Ieri, alla Casa della cultura, presentando il loro libro nero, Psichiatria democratica e Magistratura democratica hanno allegato 30 denunce di persone che sono passate attraverso i manicomi giudiziari. Era presente un uomo, Bruno Antonioni, dalla cui voce emozionata abbiamo ascoltato parole che riportano indietro nel tempo: ai campi di concentramento, ai Lager dell'ultima guerra mondiale. Abbiamo sfogliato un pacco di fotografie, riprese di nascosto con un piccolo apparecchio: propongono “relitti umani” seminudi, sporchi, stracciati, legati.

Contro questi documenti ci sono le parole degli addetti ai lavori. Il professor Domenico Ragozzino, direttore del manicomio giudiziario di Aversa, nella conferenza stampa del 18 gennaio di quest'anno dichiarò: “Il letto di contenzione è un'emergenza alla quale bisogna ricorrere quando il malato di mente diventa pericoloso per sé e per gli altri, volendo magari suicidarsi”. E Ragozzino spiegava che “qualora il malato riuscisse a mettere in esecuzione le sue idee malsane, emergerebbero responsabilità sul piano penale”.

Che cos'è dunque un manicomio giudiziario? Il codice Zanardelli, precedente al fascismo, lo prevedeva, ma la riconosciuta semi-infermità non comportava la doppia “sanzione” (pena e misura di sicurezza). Con la riforma Rocco del 1931 fu introdotto il doppio binario per il semiinfermo e la misura di sicurezza del manicomio giudiziario per il “totalmente infermo”. Le “novità” della riforma Rocco furono gli articoli 148 del codice penale e 88 del codice di procedura penale. La persona che, dopo aver commesso un reato, non è in grado (per sopravvenuta malattia mentale) se imputato di capire il processo o se condannato di comprendere l'efficacia della pena, può giacere per sempre in manicomio giudiziario “a giudizio sospeso” o “a pena sospesa”. Passato il fascismo nulla è cambiato.

Quest'istituzione svolge una effettiva funzione d'assistenza e cura? Gli ultimi dati disponibili (1974) forniscono il seguente quadro: 2410 ricoverati nei sei manicomi giudiziari italiani; 35 medici e 29 infermieri (addetti, in prevalenza, alle pratiche amministrative); 580 agenti di custodia. La struttura è identica a quella del carcere: cancelli, sbarre, sentinelle armate, agenti in divisa, buglioli e strumenti di coercizione. Ne! '74, vi erano 371 internati rinchiusi in violazione dello stesso codice Rocco, e cioè “in osservazione psichiatrica”. Il regolamento in vigore è il frutto di una precisa scelta ideologico-politica sperimentata dal fascismo: progressiva distruzione della personalità e della resistenza del “deviante”. Punto principale è l'isolamento.
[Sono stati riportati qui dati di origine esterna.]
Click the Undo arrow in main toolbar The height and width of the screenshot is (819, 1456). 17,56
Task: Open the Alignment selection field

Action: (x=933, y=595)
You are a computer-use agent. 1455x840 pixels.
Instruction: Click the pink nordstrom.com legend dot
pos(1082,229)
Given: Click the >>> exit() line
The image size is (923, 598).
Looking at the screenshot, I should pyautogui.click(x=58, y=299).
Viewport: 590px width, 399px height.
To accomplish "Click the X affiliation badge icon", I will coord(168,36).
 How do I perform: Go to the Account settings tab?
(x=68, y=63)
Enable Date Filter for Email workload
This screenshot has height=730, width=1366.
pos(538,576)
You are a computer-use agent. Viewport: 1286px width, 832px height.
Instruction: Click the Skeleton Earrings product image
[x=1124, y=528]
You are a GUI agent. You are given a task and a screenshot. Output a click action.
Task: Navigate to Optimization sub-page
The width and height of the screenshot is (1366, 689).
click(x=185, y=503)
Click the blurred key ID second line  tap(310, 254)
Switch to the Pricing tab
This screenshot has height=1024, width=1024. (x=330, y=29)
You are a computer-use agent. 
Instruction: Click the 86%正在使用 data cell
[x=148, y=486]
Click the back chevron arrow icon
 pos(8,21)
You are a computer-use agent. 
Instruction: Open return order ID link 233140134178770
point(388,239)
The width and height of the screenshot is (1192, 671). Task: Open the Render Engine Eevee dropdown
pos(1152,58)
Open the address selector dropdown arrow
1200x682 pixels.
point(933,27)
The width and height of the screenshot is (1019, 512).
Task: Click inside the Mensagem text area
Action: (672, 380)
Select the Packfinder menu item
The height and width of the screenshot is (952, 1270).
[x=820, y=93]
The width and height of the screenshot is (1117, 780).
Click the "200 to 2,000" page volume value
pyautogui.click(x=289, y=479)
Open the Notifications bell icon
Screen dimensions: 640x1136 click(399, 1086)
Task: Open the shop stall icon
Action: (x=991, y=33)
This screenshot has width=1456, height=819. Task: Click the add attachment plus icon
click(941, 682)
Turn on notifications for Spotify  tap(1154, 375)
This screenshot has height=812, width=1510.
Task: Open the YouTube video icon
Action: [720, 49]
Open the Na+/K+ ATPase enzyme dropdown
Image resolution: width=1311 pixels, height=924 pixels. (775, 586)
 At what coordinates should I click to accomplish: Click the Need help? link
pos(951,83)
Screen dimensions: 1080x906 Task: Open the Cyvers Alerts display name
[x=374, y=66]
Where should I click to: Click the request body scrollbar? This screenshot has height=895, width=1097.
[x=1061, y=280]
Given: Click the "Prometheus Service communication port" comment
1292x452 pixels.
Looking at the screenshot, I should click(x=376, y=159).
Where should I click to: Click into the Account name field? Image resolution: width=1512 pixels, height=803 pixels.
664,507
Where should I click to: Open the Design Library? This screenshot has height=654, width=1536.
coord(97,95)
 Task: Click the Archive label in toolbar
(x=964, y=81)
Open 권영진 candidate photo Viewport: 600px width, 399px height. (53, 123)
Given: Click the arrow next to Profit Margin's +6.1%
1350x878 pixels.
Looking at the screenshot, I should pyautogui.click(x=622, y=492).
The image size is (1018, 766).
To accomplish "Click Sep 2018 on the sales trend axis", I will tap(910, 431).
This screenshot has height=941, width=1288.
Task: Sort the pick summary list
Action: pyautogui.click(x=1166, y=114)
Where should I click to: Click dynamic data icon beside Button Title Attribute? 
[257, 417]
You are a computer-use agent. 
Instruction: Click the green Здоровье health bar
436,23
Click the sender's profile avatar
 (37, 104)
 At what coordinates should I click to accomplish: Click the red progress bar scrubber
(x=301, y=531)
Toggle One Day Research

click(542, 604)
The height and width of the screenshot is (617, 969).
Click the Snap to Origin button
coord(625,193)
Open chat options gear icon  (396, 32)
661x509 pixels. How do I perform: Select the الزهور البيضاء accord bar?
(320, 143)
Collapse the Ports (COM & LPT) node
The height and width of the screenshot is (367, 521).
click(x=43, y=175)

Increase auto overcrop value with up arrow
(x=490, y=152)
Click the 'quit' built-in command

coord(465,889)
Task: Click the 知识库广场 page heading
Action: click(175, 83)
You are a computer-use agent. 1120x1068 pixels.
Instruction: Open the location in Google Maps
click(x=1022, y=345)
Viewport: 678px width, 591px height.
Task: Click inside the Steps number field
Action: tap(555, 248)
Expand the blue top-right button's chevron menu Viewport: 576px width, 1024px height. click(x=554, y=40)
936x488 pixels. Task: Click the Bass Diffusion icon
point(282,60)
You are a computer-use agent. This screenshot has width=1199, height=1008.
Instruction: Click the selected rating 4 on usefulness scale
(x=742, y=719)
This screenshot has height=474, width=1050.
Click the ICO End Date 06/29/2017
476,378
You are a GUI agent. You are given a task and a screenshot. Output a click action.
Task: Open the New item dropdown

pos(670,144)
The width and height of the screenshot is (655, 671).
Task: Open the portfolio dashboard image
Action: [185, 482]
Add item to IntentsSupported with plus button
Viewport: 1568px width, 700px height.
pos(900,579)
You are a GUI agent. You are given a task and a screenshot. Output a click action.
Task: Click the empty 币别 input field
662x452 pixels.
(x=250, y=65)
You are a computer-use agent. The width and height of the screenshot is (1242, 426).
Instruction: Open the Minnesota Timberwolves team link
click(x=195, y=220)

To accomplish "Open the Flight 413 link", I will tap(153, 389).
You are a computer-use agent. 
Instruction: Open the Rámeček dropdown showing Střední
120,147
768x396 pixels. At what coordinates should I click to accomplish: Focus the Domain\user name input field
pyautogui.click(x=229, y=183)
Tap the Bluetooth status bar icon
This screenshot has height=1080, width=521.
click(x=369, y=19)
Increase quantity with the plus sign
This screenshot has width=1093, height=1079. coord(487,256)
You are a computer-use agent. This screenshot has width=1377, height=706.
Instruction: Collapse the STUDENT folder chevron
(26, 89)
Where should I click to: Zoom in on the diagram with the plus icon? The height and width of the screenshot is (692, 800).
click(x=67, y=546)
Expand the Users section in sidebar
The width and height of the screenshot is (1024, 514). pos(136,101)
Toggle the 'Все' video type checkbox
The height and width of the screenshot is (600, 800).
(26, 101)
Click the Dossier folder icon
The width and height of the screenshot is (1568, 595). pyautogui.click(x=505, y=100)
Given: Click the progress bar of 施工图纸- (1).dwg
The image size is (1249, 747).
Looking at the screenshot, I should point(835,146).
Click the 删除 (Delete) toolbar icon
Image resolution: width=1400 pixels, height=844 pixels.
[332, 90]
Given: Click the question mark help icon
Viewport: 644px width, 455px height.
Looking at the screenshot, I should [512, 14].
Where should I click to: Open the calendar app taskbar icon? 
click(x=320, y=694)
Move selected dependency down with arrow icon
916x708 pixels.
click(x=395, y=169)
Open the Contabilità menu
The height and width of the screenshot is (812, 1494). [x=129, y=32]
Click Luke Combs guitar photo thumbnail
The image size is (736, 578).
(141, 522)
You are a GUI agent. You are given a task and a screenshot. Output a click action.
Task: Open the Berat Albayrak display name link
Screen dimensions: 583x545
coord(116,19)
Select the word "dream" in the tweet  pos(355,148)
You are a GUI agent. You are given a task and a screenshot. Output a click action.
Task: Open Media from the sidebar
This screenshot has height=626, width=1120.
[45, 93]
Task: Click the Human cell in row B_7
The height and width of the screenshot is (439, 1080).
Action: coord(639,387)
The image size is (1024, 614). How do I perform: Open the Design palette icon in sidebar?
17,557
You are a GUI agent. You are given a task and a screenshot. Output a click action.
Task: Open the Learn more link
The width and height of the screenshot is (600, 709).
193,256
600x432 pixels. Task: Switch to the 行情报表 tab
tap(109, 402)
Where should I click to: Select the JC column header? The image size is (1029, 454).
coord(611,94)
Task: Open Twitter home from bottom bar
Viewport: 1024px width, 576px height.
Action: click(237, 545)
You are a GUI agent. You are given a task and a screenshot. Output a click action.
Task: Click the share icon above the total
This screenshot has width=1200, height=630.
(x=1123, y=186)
L'articolo 60 vieta ai visitatori di rivolgere la parola ai detenuti. I detenuti in isolamento debbono osservare l'ordine del silenzio, camminare in fila, uno dietro l'altro, a una certa distanza. Per rispondere alle domande c'è l'obbligo di parlare a bassa voce. L'articolo 86 proibisce i canti, le grida, le domande e i reclami collettivi. Le sanzioni disciplinari sono durissime; e a subirle sono persone malate di mente. C'è il letto di contenzione e l'uso di iniezioni soporifere come cura. A tutto ciò si aggiunge una struttura carente, deleteria dal punto di vista igienico.

Al convegno di domani si parlerà di come superare e abbattere questo steccato. Le proposte verranno discusse e paragonate con la situazione attuale dei manicomi “comuni”.